Dans les années 1980, par exemple, se faire diagnostiquer le sida était l'équivalent d'être condamné à une peine de mort. Grâce aux traitements antirétroviraux, rappelle l'expert, cette peine de mort s'est transformée en une vie plus longue et presque normale. Si une mesure visant à diminuer la portée de la propriété intellectuelle avait été adoptée à l'époque, ces médicaments n'auraient peut-être jamais été inventés.

Conscient qu'affaiblir la propriété intellectuelle ferait en sorte qu'il y ait moins d'innovation pharmaceutique, le groupe recommande que les gouvernements du monde mettent en place des accords internationaux pour financer eux-mêmes la recherche pharmaceutique, la coordonner et déterminer les priorités. À l'ère des crises de la dette souveraine, l'idée de financer la recherche pharmaceutique intégralement à partir de deniers publics sonne comme une mauvaise blague. De plus, si les recommandations de groupe sont un jour prises au sérieux, des gouvernements qui sont souvent incapables de s'occuper des nids-de-poule vont prendre en charge les décisions complexes liées à la recherche médicale. Les recommandations de ce rapport laissent pour le moins dubitatif.

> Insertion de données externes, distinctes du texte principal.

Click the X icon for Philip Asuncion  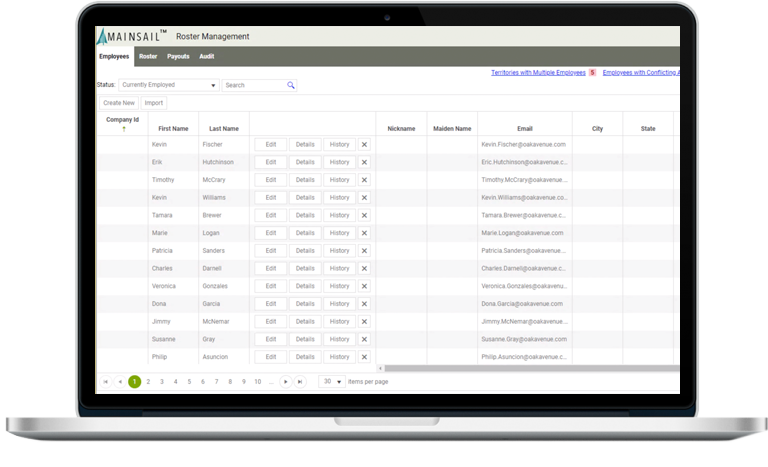tap(364, 357)
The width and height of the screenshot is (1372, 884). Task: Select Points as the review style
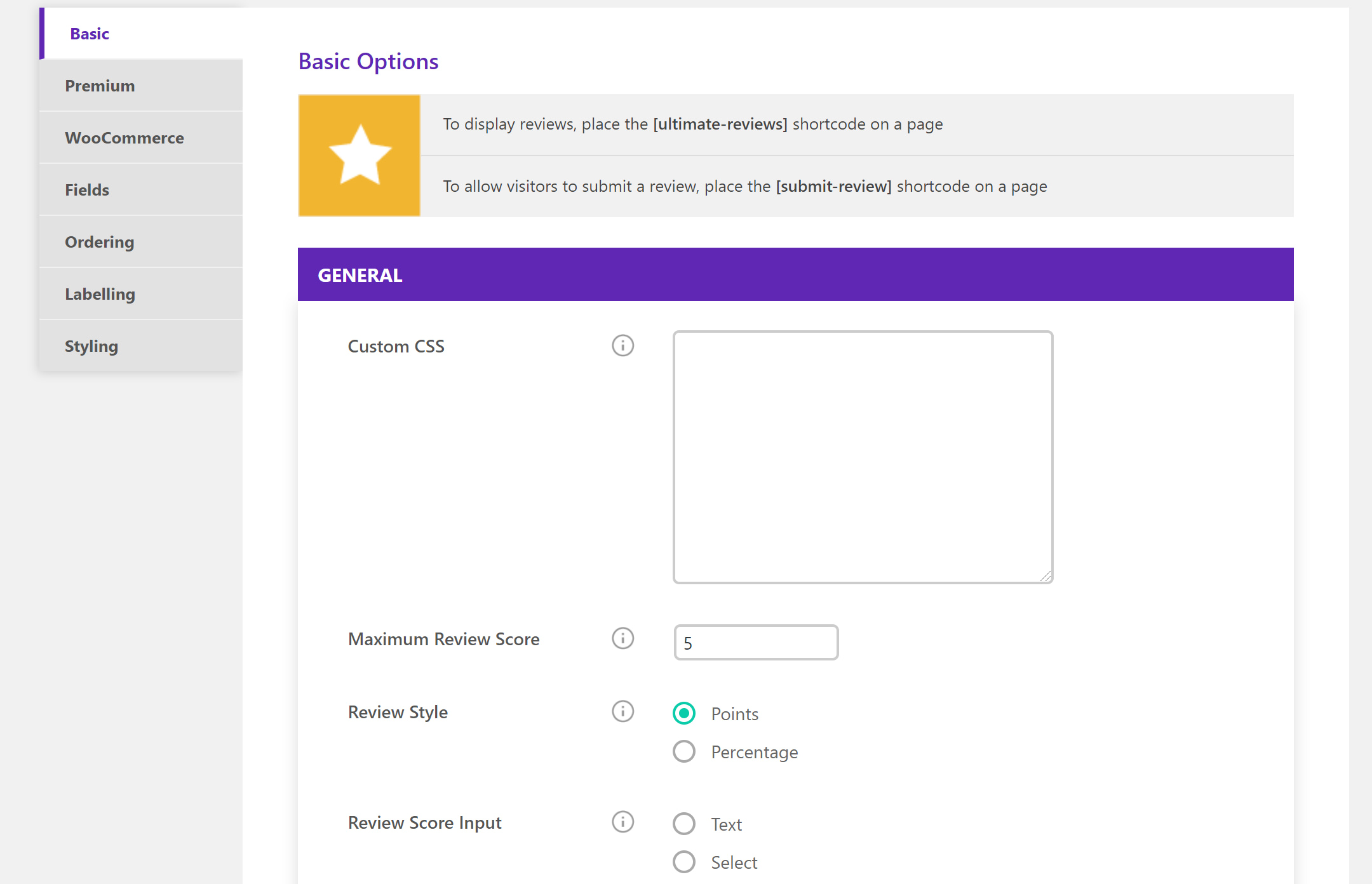pos(683,713)
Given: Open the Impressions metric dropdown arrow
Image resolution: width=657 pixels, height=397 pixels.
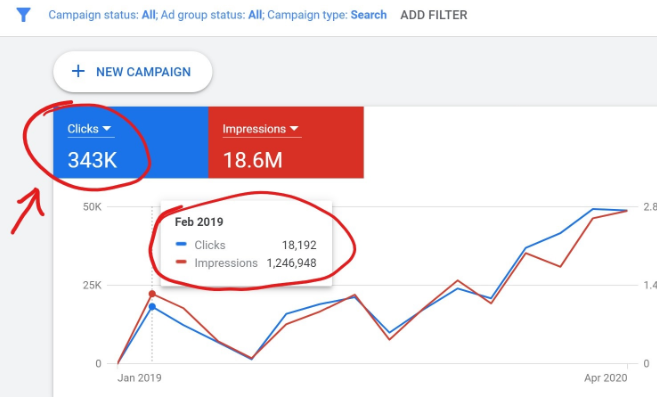Looking at the screenshot, I should [x=294, y=128].
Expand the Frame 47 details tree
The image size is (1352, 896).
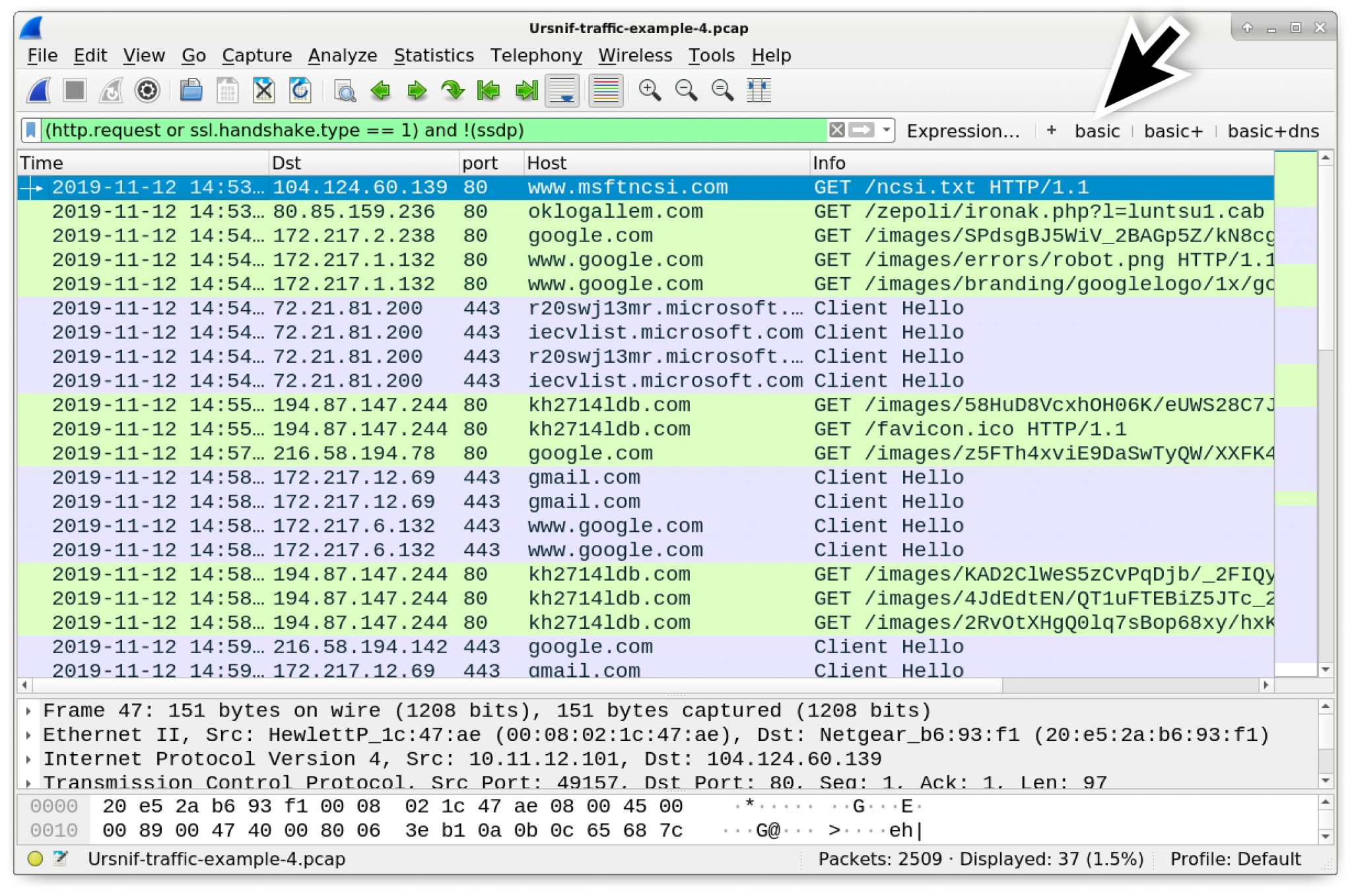[x=28, y=711]
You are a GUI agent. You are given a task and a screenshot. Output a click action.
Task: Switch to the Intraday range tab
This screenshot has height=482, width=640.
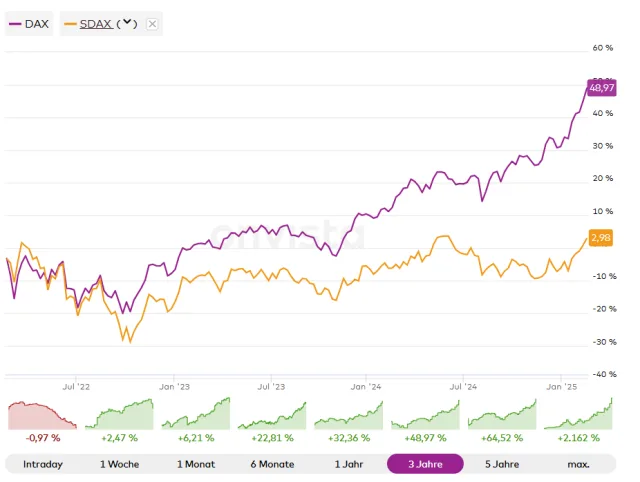pyautogui.click(x=43, y=464)

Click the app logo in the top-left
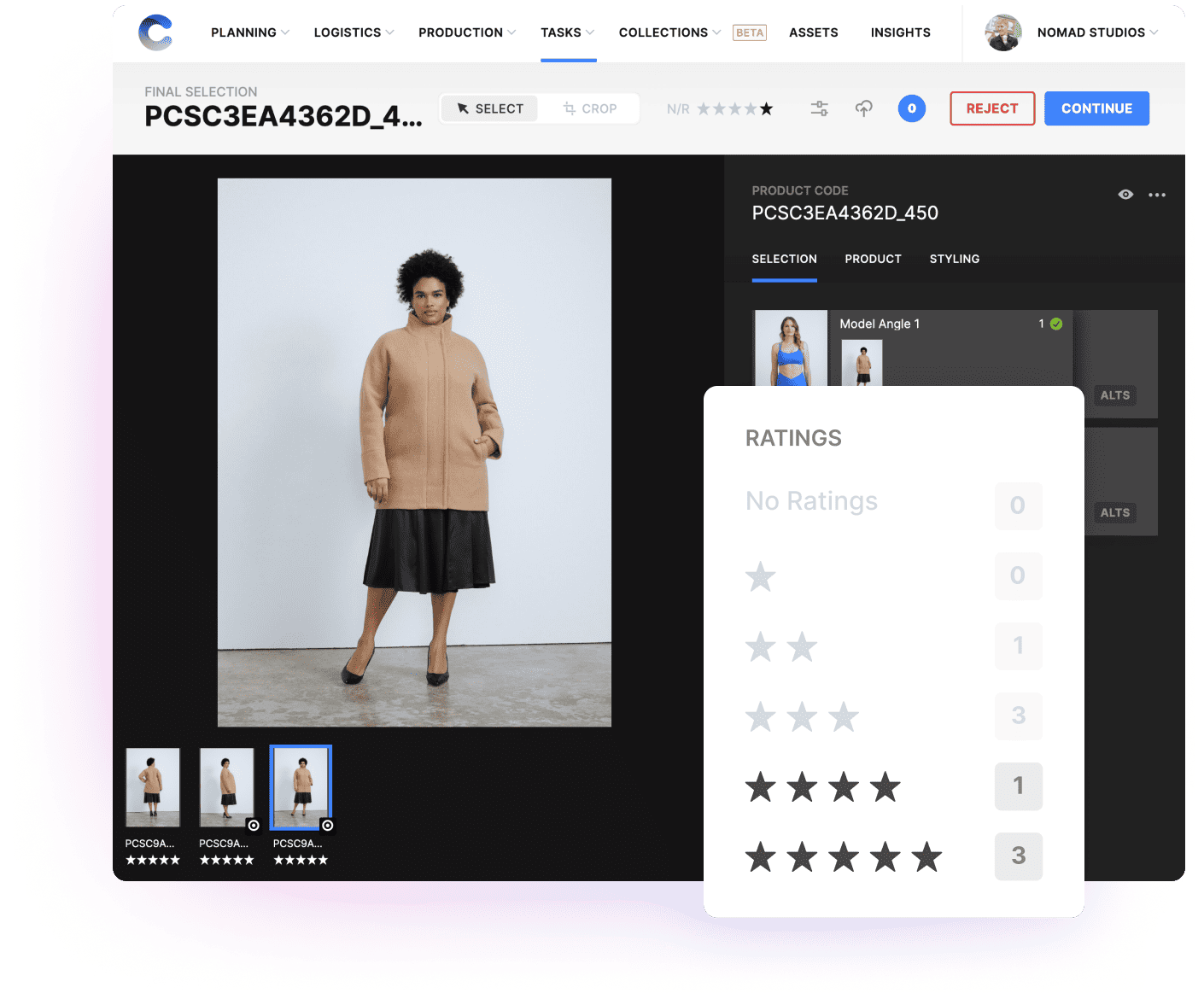(155, 32)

Enfin, 350 des 375 médicaments déclarés comme essentiels pour les pays en voie de développement par l'Organisation mondiale de la santé ne sont pas protégés par la propriété intellectuelle. De toute façon, cette mesure n'aurait aucun effet sur l'immense majorité des médicaments importants pour ces pays.

Par contre, ce qui aurait de l'effet et pourrait assurer que la condition des malades des pays pauvres s'améliore serait que les gouvernements de ces pays prennent le taureau par les cornes et s'attaquent aux problèmes auxquels ils sont confrontés.

D'abord et avant tout, il est de leur responsabilité d'enrayer l'immense corruption sévissant très largement dans les pays en voie de développement. Ensuite, ils pourraient se concentrer sur leur manque d'hôpitaux, leur manque de personnel médical, mais aussi leur manque d'infrastructures de base qui rendent l'accès à l'eau difficile, leur manque de routes, leur manque d'électricité fiable ainsi que leur manque d'infrastructures sanitaires de base. C'est un chemin plus long, plus ardu, mais qui a le mérite de faire face aux problèmes.

S'attaquer à la propriété intellectuelle est susceptible de générer des gros titres dans les journaux, mais c'est une solution simpliste à un problème sérieux et complexe. Peut-être que lorsque cette solution aura lamentablement échoué on pourra enfin s'intéresser aux problèmes auxquels font vraiment face les malades dans les pays pauvres.

Mathieu Bédard est économiste à l'Institut économique de Montréal. Il signe ce texte à titre personnel.